Monitoring and Automatic Recovery of Services with Monit
Monit is a small, easy to configure monitoring system for *nix systems that will attempt to restart services that have failed. Grab the tarball, extract, configure, make, and make install:
[usr-1@srv-1 ~]$ tar -xzf mon*4.7*.gz
[usr-1@srv-1 ~]$ cd mon*7
[usr-1@srv-1 monit-4.7]$ ./configure
checking for gcc... gcc
checking for C compiler default output file name... a.out
checking whether the C compiler works... yes
.
.
.
monit has been configured with the following options:
Architecture: LINUX
SSL support: enabled
SSL include directory: /usr/include
SSL library directory: /usr/lib
resource monitoring: enabled
resource code: sysdep_LINUX.c
Compiler flags: -g -O2 -Wall -D _REENTRANT -I/usr/include
Linker flags: -lpthread -lcrypt -lresolv -lnsl
-L/usr/lib -lssl -lcrypto
pid file location: /var/run
[usr-1@srv-1 monit-4.7]$
[usr-1@srv-1 monit-4.7]$ make
bison -y -dt p.y
/bin/mv -f y.tab.h tokens.h
flex -i l.l
gcc -c -DLINUX -I. -I./device -I./http -I./process -I./protocols
.
.
.
protocols/rdate.o protocols/rsync.o protocols/smtp.o protocols/ssh.o
protocols/tns.o device/sysdep_LINUX.o process/sysdep_LINUX.o
y.tab.o lex.yy.o -lfl -lpthread -lcrypt -lresolv -lnsl -L/usr/lib
-lssl -lcrypto -o monit
[usr-1@srv-1 monit-4.7]$
[usr-1@srv-1 monit-4.7]$ su
Password:
[root@srv-1 monit-4.7]# make install
/usr/bin/install -c -m 755 -d /usr/local/bin || exit 1
/usr/bin/install -c -m 755 -d /usr/local/man/man1 || exit 1
/usr/bin/install -c -m 555 -s monit /usr/local/bin || exit 1
/usr/bin/install -c -m 444 monit.1 /usr/local/man/man1/monit.1 || exit 1
[root@srv-1 monit-4.7]#
|
The configuration file is stored in /etc/monitrc.
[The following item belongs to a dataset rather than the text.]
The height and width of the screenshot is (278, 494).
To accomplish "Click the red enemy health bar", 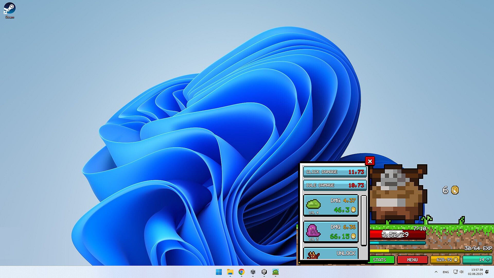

The top part of the configuration file sets the polling intervals, logging options, and web interface options. After that, just add on sections for the services to check and recover. Here is a sample config file that checks sshd:
[root@srv-1 usr-1]# cat /etc/monitrc
set daemon 120 # Poll at 2-minute intervals
set logfile syslog facility log_daemon
set alert root@localhost
set httpd port 2812 and use address localhost
allow localhost # Allow localhost to connect
allow admin:monit # Allow Basic Auth
check process sshd with pidfile /var/run/sshd.pid
start program "/etc/init.d/sshd start"
stop program "/etc/init.d/sshd stop"
if failed port 22 protocol ssh then restart
if 5 restarts within 5 cycles then timeout
[root@srv-1 usr-1]#
|
Let's start the monit daemon:
[root@srv-1 usr-1]# monit
Starting monit daemon with http interface at [localhost:2812]
[root@srv-1 usr-1]#
[root@srv-1 usr-1]# tail /var/log/messages
Apr 27 08:36:20 srv-1 monit[3258]: Starting monit daemon with http interface
at [localhost:2812]
Apr 27 08:36:20 srv-1 monit[3260]: Starting monit HTTP server
at [localhost:2812]
Apr 27 08:36:20 srv-1 monit[3260]: monit HTTP server started
Apr 27 08:36:20 srv-1 monit[3260]: Monit started
|
The logon, as we set in the monitrc, is admin with a password of monit:
Here is what the administration web console looks like:
For a test, let's stop sshd and try and connect from another host:
[root@srv-1 usr-1]# /etc/init.d/sshd stop
Stopping sshd: [ OK ]
[root@srv-1 usr-1]#
srv-5:~ usr4$ ssh usr-1@10.50.100.1
ssh: connect to host 10.50.100.1 port 22: Connection refused
|
Just wait a bit and try and reconnect:
srv-5:~ usr4$ ssh usr-1@10.50.100.1
Last login: Thu Apr 27 08:37:52 2006 from 10.50.100.200
[usr-1@srv-1 ~]$
|
We are back in! The logs show that monit did what it was supposed to do:
Apr 27 08:52:25 srv-1 monit[3260]: 'sshd' process is not running
Apr 27 08:52:25 srv-1 monit[3260]: 'sshd' trying to restart
Apr 27 08:52:25 srv-1 monit[3260]: 'sshd' start: /etc/init.d/sshd
Apr 27 08:52:25 srv-1 sshd: succeeded
Apr 27 08:54:25 srv-1 monit[3260]: 'sshd' process is running with pid 4113
|
Rock!
|
|